- _List of tasks_
(A) Name every currency that the currency market report mentions.
(B) Rewrite the currency market report from "By Tom Westbrook" up to and including "in the week.", swapping "Tuesday" for "Wednesday".

- _Exercise text_
::::

By Tom Westbrook
SINGAPORE (Reuters) – The U.S. dollar steadied on Tuesday as rising coronavirus cases and doubts over the speed and size of U.S. stimulus tempered financial markets’ upbeat mood, while investors were also cautious ahead of the Federal Reserve’s review later in the week.
In overnight trading, bonds rallied, hard-running U.S. equity markets cooled and the cautious move into safer assets lifted the dollar index a little bit to 90.353, which is roughly in the middle of a range it has kept for the past two weeks. [US/][.N]
The euro and yen are likewise hemmed in, with the euro unable to break resistance around $1.2190 while the continent grapples with new COVID-19 infections and fresh lockdowns.
The common currency slipped slightly overnight to $1.2142 and held there in early Asia trade. The yen was steady at 103.76 per dollar, while the risk-sensitive Australian and New Zealand dollars softened marginally.

::::

- _Data_
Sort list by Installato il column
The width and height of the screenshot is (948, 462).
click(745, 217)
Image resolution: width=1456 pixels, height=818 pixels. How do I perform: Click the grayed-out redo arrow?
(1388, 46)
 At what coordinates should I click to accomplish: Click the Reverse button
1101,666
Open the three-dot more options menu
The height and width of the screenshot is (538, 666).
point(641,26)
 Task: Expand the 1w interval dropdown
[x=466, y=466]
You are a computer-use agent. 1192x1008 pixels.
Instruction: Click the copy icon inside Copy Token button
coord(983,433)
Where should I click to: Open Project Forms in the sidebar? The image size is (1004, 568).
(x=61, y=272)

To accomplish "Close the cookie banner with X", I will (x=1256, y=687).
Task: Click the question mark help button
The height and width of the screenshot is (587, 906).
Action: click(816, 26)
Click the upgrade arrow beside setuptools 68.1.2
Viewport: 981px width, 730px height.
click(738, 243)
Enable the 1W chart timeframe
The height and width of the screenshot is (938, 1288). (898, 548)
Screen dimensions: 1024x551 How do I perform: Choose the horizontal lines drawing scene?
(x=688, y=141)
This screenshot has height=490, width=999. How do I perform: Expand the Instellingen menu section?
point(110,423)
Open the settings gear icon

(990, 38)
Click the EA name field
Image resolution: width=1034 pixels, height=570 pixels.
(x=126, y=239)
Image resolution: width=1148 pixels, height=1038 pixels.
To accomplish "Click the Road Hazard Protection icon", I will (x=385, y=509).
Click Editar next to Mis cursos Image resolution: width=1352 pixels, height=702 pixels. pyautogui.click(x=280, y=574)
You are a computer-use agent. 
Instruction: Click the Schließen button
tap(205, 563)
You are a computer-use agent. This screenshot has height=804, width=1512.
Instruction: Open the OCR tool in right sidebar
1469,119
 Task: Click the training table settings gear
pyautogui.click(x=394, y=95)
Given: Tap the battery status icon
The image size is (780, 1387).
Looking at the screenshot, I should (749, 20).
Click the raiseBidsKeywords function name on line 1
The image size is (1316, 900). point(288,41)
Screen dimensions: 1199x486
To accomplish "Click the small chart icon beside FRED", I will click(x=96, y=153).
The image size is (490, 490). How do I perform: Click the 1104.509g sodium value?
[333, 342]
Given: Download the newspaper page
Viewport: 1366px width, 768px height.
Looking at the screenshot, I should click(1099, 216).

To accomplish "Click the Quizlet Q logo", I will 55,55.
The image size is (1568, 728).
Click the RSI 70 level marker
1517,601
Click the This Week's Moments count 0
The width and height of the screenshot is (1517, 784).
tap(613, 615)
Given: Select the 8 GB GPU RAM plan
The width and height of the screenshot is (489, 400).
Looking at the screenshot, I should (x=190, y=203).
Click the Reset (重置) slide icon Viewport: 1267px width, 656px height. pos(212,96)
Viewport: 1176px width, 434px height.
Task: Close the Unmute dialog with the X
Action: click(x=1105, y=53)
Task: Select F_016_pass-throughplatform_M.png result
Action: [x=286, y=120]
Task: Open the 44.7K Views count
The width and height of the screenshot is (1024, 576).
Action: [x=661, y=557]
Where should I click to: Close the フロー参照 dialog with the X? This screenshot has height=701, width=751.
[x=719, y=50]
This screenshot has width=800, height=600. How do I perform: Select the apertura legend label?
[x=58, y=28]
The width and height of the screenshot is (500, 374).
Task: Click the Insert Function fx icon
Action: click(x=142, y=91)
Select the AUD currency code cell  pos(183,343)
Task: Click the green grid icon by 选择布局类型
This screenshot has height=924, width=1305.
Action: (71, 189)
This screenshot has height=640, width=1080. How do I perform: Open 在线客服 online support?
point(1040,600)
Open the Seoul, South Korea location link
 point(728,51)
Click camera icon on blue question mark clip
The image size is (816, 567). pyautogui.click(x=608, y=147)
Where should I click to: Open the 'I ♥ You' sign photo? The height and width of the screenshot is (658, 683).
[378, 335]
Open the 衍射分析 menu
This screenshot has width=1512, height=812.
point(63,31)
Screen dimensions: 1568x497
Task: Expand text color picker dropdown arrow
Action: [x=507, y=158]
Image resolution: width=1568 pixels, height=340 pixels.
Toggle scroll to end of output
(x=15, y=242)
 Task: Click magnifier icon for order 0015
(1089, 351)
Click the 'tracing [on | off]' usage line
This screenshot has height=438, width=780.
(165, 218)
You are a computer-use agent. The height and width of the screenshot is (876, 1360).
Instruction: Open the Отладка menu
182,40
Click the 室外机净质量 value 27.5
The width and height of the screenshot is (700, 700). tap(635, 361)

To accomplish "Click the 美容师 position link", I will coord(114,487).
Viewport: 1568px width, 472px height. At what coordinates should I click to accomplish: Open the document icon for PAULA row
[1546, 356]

::::

- _Task-by-task outputs_
(A) U.S. dollar, euro, yen, Australian dollar, New Zealand dollar

(B)
By Tom Westbrook
SINGAPORE (Reuters) – The U.S. dollar steadied on Wednesday as rising coronavirus cases and doubts over the speed and size of U.S. stimulus tempered financial markets’ upbeat mood, while investors were also cautious ahead of the Federal Reserve’s review later in the week.